* [Dataset entries]:
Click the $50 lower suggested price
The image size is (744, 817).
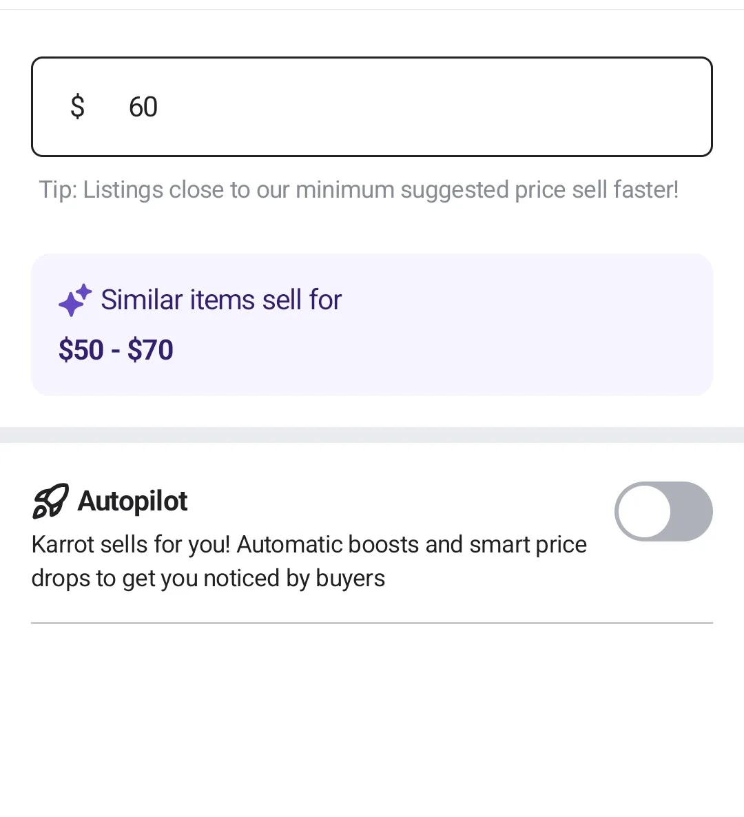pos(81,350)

--

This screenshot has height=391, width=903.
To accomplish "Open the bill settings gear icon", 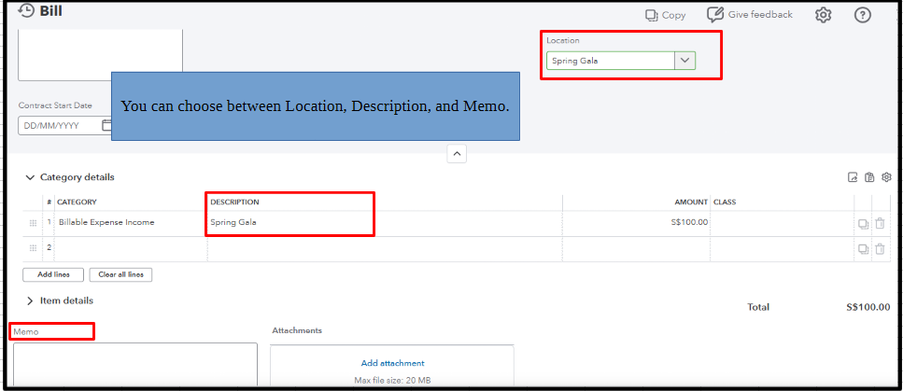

...

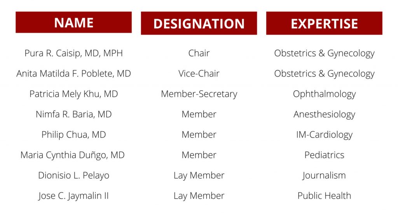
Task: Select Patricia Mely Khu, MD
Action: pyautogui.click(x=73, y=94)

* [Problem to work on]: In the listing above, find the line containing "This screenshot has height=391, width=903." and the line containing "the bill settings", then return both of them and every line between, exactly, without pictures.

* [Exercise response]:
This screenshot has height=391, width=903.
To accomplish "Open the bill settings gear icon", 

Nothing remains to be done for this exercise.